**Istruzioni**:
1. Nel testo su Selenomonas ruminantium, quale fattore è indicato come forse il più importante per la crescita del batterio nell'ambiente ruminale?
2. Riprendi il testo su Selenomonas ruminantium dopo la sua ultima frase e prosegui.

**Segmento del documento**:
Le circa 300 specie batteriche che vivono nel rumine di un bovino adulto annoverano anche Selenomonas ruminantium, appartenente al genere Selenomonas, un batterio fra i più prolifici tra quelli appartenenti alla flora microbica ruminale e che utilizza l’amido e il glucosio, ma principalmente il succinato, per produrre acido acetico, acido propionico, acido lattico, CO₂ e H₂.
Come le altre specie di microrganismi ruminali, anche l’efficienza dell’attività fermentativa di questo batterio risente del pH ruminale (grafico 1).
Morfologia e classificazione
Selenomonas ruminantium subsp. lactilytica è un batterio gram negativo, anaerobio stretto, a forma di bastoncello ricurvo con le estremità spesso appuntite (talvolta definita forma “a mezzaluna”) e la cui mobilità dipende da un ciuffo di flagelli che si originano dalla curvatura interna della cellula. La classificazione tassonomica completa di questo batterio è riportata nella tabella 1.
Nell’ambiente ruminale, la biotina è, forse, il più importante fattore per la crescita di questo batterio che è favorita anche dalla presenza degli acidi organici e degli acidi grassi volatili nel liquor e, seppure in misura minore, dalla loro concentrazione nonché dalla CO₂.
Attività enzimatica
Come le altre specie batteriche incluse nel genere Selenomonas, anche Selenomonas ruminantium subsp lactilytica non è direttamente coinvolto nella digestione ruminale della fibra, ma la sua presenza è stata rilevata fra i gruppi batterici la cui attività principale è la fermentazione dei carboidrati strutturali.
L’attività enzimatica di Selenomonas ruminantium subsp. lactilytica ha consentito di classificarlo come un “utilizzatore di acido lattico” (le altre specie comprese in questa categoria sono: Veillonella alcalescens, Peptostreptococcus elsdenii, e Streptococcus bovis) perché il batterio è capace di usare questo substrato.
In particolare, la presenza di acido malico (formula di struttura C₄H₆O₅) e dei suoi sali, ovvero il malato di sodio e di calcio, stimolano Selenomonas ruminantium subsp. lactilytica a fermentare l’acido lattico e a convertirlo in succinato, che rappresenterebbe un composto intermedio, e in propionato.

**Estratto dati**:
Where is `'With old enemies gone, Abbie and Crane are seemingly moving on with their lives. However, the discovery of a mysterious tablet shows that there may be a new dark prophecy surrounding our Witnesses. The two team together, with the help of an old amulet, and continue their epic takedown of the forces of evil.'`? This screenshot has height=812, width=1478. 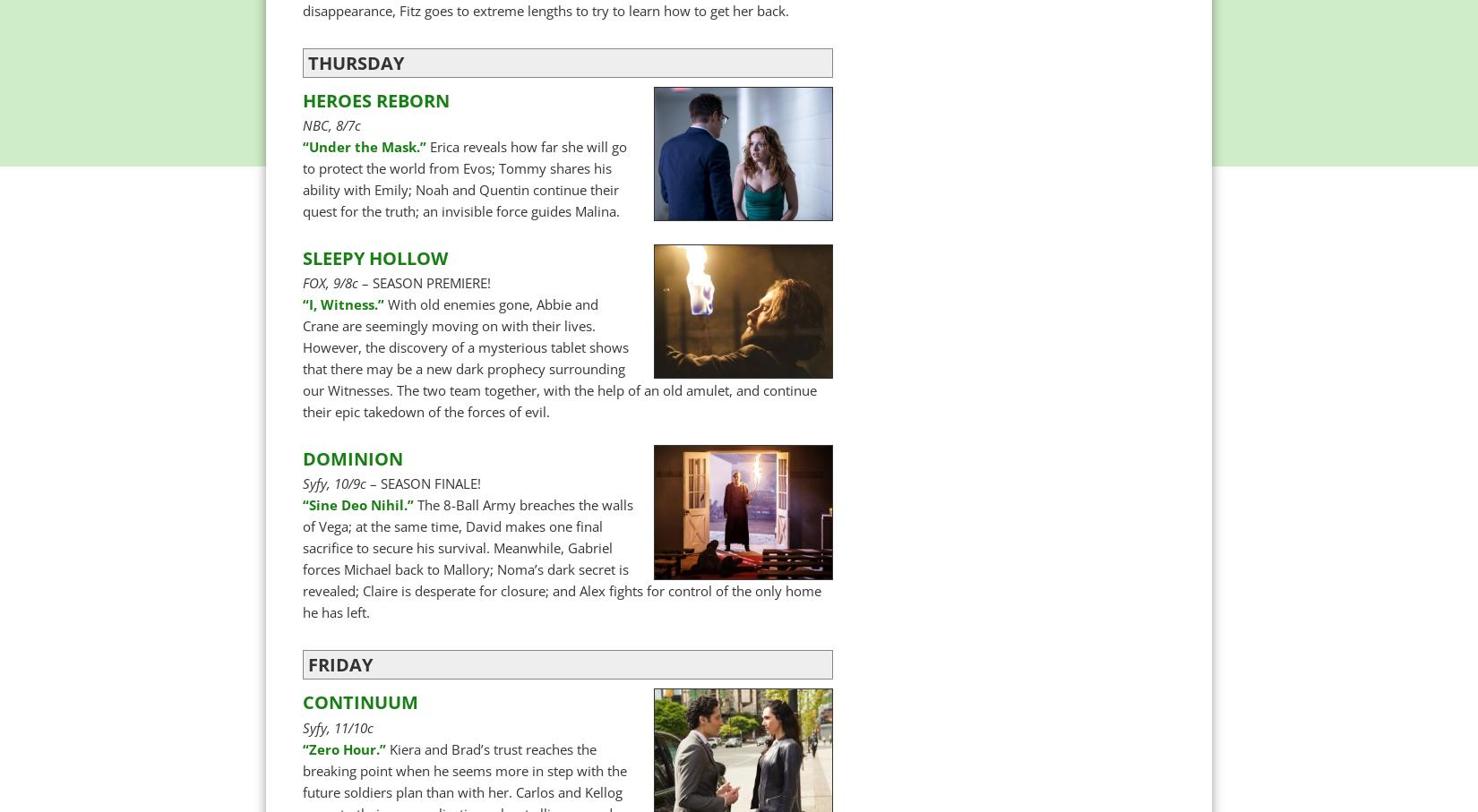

**Soluzioni**:
1. La biotina.

2.
Infatti, l’L-malato aumenta di dieci volte la capacità di Selenomonas ruminantium di assorbire l’L-lattato: l’effetto aumenta a dosi crescenti di L-malato. Questo processo biochimico abbassa il pH ruminale riducendo il rischio di acidosi, soprattutto quando gli animali sono alimentati con diete ricche di cereali facilmente fermentescibili, e contemporaneamente migliora l’utilizzazione digestiva dell’amido e delle componenti vegetali fibrose; pertanto, l’inclusione di acido malico in queste razioni previene l’acidosi ruminale.
Oltre tutto, l’idrogeno (H₂) presente agisce come riducente, sottraendosi alla produzione di metano (metanogenesi) sostenuta dagli archeobatteri. Ciò comporta una riduzione nelle emissioni di gas climalteranti perché il metano rappresenta il 20-30% del totale dei gas eruttati quotidianamente da un bovino adulto.
Tuttavia la capacità di Selenomonas ruminantium subsp. lactilytica di limitare la metanogenesi è inferiore rispetto a quella dimostrata da Wolinella succinogenes.
Inoltre, è stato identificato un ceppo nitrato riduttore di Selenomonas ruminantium subsp. lactilytica che, sebbene sia più resistente alla tossicità dei nitriti, possiede una capacità riducente nei confronti dei nitrati e dei nitriti meno efficace se paragonata a quella dimostrata da Wolinella succinogenes.